One of Canada’s finest spins another classic
Toronto novelist Miriam Toews’ latest a very personal tale
Miriam Toews made the decision to plunge into fiction when she was in Winnipeg working on a radio documentary about single mothers on welfare. It struck her that everything she was learning would make excellent material for a novel, so she abandoned the documentary and used the material to create her own story.
The result? Summer of My Amazing Luck was published in 1996 by a small independent press in Winnipeg, and it was shortlisted for the Stephen Leacock Memorial Medal for Humour and the McNally Robinson Book of the Year Award. Almost 20 years later, she is still writing fiction, with six novels and a slew of awards under her belt.
Her latest, All My Puny Sorrows, follows sisters Yolandi and Elfrieda, whose bond is loaded with a closeness and tenderness that only siblings can share. In spite of this, they are bitterly at odds over one thing: Elfrieda’s wish to die and Yolandi’s to keep her alive. Although the storyline and characters are fictional, the story is very close to her heart: Toews’ own sister committed suicide in 2010 after several failed attempts.
“I wanted to try to make something beautiful from all of that pain and tragedy, and whether I succeeded, the readers will be the judge,” she says.
In addition to showing us this conflict, Toews, who now calls Toronto home, captures the humanity that often is masked by the stigma of mental illness. In spite of its growing pervasiveness, stereotypes stubbornly persist and make life for those affected all the more difficult. Her father was diagnosed with manic-depressive disorder (now called bipolar disorder) and her sister with depression. Although people generally react to these types of afflictions with fear, she wants to teach them otherwise.

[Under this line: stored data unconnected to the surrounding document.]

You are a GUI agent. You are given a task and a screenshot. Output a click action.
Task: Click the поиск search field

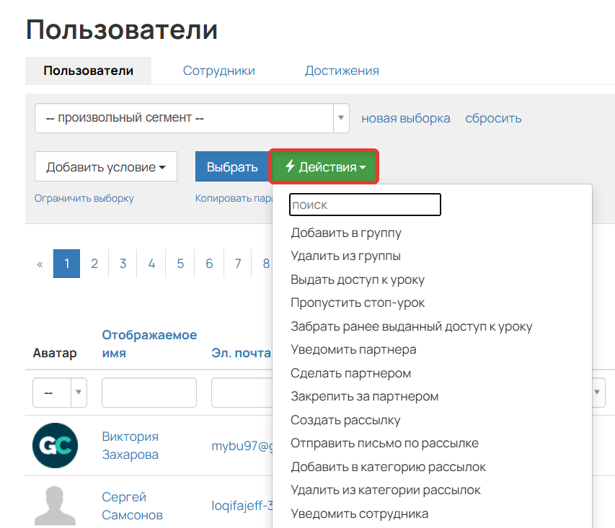[364, 205]
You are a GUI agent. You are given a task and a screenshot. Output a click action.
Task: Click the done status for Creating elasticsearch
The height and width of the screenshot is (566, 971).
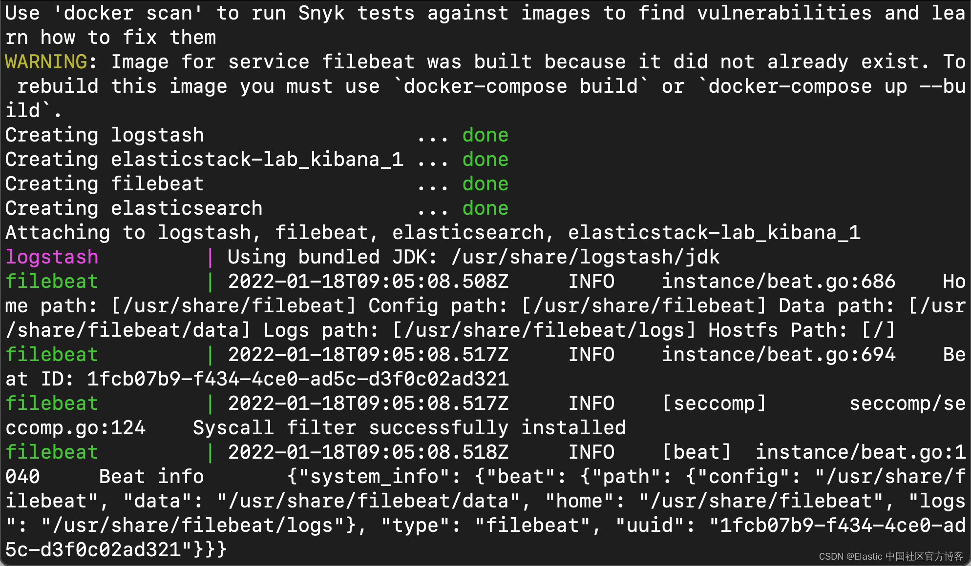coord(486,208)
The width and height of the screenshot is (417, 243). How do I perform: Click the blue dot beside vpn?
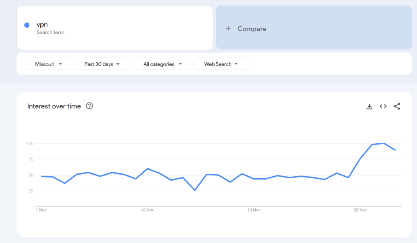point(27,25)
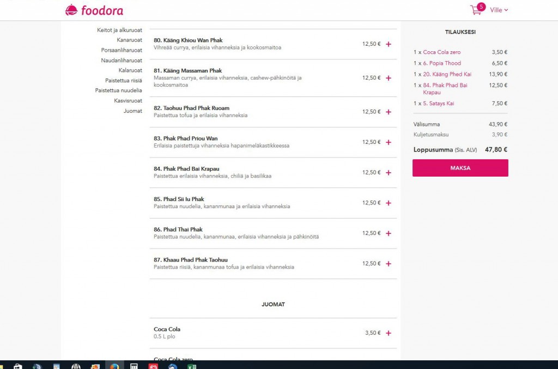This screenshot has height=369, width=558.
Task: Add 82. Taohuu Phad Phak Ruoam to order
Action: [x=389, y=112]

“My father and sister were decent, fun-loving, funny, smart people, yet they had these horrible, cruel illnesses,” she says. “Part of the hope is that people learn something, are a little bit less afraid, a little more open and come to an understanding of certain things.”
She also touches on the attitudes of psychiatric staff and the tendency to blame patients and make them feel like liabilities, a pill that is difficult for family and loved ones to swallow. She does make the caveat that there are exceptions to this, and that some individuals provide excellent care.
“I see the world as a tragic place, a comical place, an absurd place, a ridiculous place, a heartbreaking place, all of those things,” she says. “And the relationships of the characters of the book, between Elf and Yoli or between Lottie and her daughters or even Yoli with the various men she was with or her kids, there’s humour in that.”
This lightness pervades the entire story. The balance she has struck makes us able to relate regardless of our experiences.